Tell me about your firm (number of employees, location, type of companies you work with, etc.).

Small, multi-faceted company of 10 members. US export company. Offices (and majority of owners and all staff) in Hong Kong and Guangzhou, China. We work with wineries out of Oregon, Washington and California in the United States and sell to distributors, corporate gifting, e.g. Jabil, Bank of China, and high-end food and beverage outlets, e.g. Hilton, Marriott, Oakwood, ect.

Tell us your story about the lengths you have gone to get a customer?

I quite literally travel around the globe if you add up my miles from my two China to USA trips. After nearly a year of numerous meetings and postponed trips, we finally got our shot, albeit short notice. On less than a week’s notice, I was flying back to the United States to host the #1 private American wine importer on what I found out was a “look and see.” His second trip (2 months later), I had two weeks’ notice and this turned out to be his buying trip and this turned into our big break. Success.

Do you know of other examples of the lengths businesses have gone through to get customers?
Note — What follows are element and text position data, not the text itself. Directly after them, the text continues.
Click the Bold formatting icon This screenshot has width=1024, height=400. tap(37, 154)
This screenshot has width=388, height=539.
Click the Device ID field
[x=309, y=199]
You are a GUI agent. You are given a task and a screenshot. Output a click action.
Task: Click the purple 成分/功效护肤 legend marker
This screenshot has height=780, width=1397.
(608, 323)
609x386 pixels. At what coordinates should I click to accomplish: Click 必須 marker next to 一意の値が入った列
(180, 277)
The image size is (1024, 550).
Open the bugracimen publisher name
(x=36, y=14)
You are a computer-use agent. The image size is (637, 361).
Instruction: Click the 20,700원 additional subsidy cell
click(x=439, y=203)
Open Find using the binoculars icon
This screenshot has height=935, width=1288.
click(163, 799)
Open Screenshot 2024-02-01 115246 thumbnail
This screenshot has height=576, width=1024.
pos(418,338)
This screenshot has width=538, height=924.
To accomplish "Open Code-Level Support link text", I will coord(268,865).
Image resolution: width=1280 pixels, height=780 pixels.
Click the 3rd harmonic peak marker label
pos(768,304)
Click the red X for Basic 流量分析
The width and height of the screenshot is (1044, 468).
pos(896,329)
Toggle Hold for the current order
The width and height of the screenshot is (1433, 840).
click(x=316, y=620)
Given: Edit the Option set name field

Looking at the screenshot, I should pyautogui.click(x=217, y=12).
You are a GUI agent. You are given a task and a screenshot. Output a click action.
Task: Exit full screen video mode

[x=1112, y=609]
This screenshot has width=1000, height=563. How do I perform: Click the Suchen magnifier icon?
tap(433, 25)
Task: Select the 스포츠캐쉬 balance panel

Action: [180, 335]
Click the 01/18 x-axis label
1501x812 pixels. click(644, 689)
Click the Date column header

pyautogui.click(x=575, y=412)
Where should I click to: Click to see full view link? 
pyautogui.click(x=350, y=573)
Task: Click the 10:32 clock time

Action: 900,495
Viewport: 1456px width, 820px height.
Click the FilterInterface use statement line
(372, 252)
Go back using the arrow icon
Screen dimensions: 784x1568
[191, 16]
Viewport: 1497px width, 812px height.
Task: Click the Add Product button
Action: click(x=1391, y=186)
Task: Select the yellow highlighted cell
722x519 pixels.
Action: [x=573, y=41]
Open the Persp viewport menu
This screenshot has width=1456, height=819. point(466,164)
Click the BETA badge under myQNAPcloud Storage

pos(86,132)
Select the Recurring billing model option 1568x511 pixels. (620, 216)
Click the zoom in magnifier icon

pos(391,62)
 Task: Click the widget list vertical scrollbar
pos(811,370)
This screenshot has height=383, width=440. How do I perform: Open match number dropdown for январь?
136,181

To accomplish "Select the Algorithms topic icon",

I’ve heard stories firsthand about what other small business owners have done to obtain their clients; all of them impressive. I have encountered stories much greater and wilder than ours, but nothing similar to what we share, yet.

What lessons, if any, do you derive from these stories?

Everything is possible. Big risk, big reward. A lot of people talk, few people act. All of those “cliché” sayings everybody knows and acknowledges, but few people truly listen to. It’s a shame. Also, customer service and building a real, valuable relationship with clients is bar none the most important part of any business. This will never, ever change.